I am genuinely not talking about the congregation of old ladies from the parish but a disgruntled cousin, cousin’s partner or with a child who hadn’t been invited when half siblings had.

Yes, I think they might. If disgruntled, they might see it as an opportunity for a quiet sign of reconciliation. If extra children, they might just be moving as an automatic unit. In my experience, families also may not know who has been distanced or might be unwelcome, and people with their own idea or no idea of boundaries will turn up .

Steelworks · 16/05/2026 22:12

Incandescentangel · 16/05/2026 21:57

You do realise that the idea of a Christening is to welcome the child into the family of the Church?

Where was the Christening held? If in a church, it’s not private. Quite often christenings are held during normal services.

ReallyOtter · 16/05/2026 22:21

wanderlustdiaries · 14/05/2026 13:57

It’s not theirs 😂

Christ is the head of the church.
We are His friends.
We cannot take His house over and alienate His family from it.
A church is not just a pretty building. It is the Lord's house and He is pretty keen on love and sharing.

Uptightmumma · 16/05/2026 22:23

I had a few people at the back of our wedding mass.

some parents of my friends - we’re the parents were only invited in the night time, members of my church (I go to mass weekly) a couple of my mums friends who again were invited to the night but not the wedding breakfast; it felt nice the church was full.

I wouldn’t however take my kids to wedding service if I had specifically been told no kids

ReallyOtter · 16/05/2026 22:27

PollyBell · 16/05/2026 02:19

No because to mw an invite is just that if thry wanted everyone to turn up they would stick a notice in the paper

People's sense of entitlement these days is not really surprising

People are not entitled to treat a church as a private venue.

That is the entitlement.

They are making vows before the Lord and His family.

nomas · 16/05/2026 22:36

inmyhair · 14/05/2026 13:18

Same here! I especially love the bewildered looks on the congragations face as they try to figure out who I am.

I don’t think all the guests would know each other.

Lots of people met for the first time at my wedding. Not a church wedding though.

MrsAvocet · 17/05/2026 00:13

nomas · 16/05/2026 22:36

I don’t think all the guests would know each other.

Lots of people met for the first time at my wedding.

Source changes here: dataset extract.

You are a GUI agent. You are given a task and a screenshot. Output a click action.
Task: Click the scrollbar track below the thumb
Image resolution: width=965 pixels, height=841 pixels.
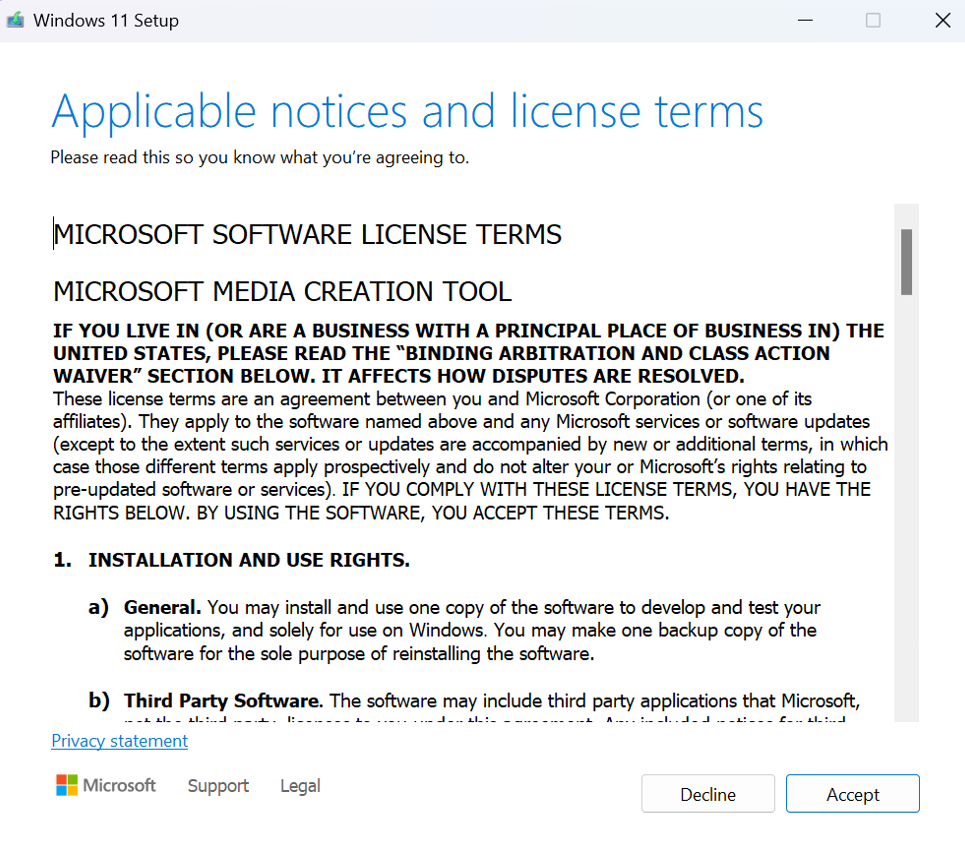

Not a church wedding though.

True. I have been to lots of weddings where I knew very few other people. I didn't even know all the people at my own wedding as some of them were friends and relatives of DH that I'd not met before and the same was true for him.
We got married in a Church next to a convent and quite a few of the nuns came through to the service. They'd done the Church flowers for us and I thought it was lovely that they wanted to be part of the service, and they definitely improved the singing. There might have been other people from the parish who came too, I can't really remember, but if there were it certainly wasn't a problem or in any way disruptive.

And I hardly knew anyone at my parents' funerals besides our immediate family. I'd lived in a different part of the country for a long time so I had no idea who most of their friends were. There were lots of people in the Church on both occasions but whether they were people who had close friendships with my parents or members of the congregation who didn't know them that well I neither knew nor really cared. I just thought it was nice that people cared enough to show up.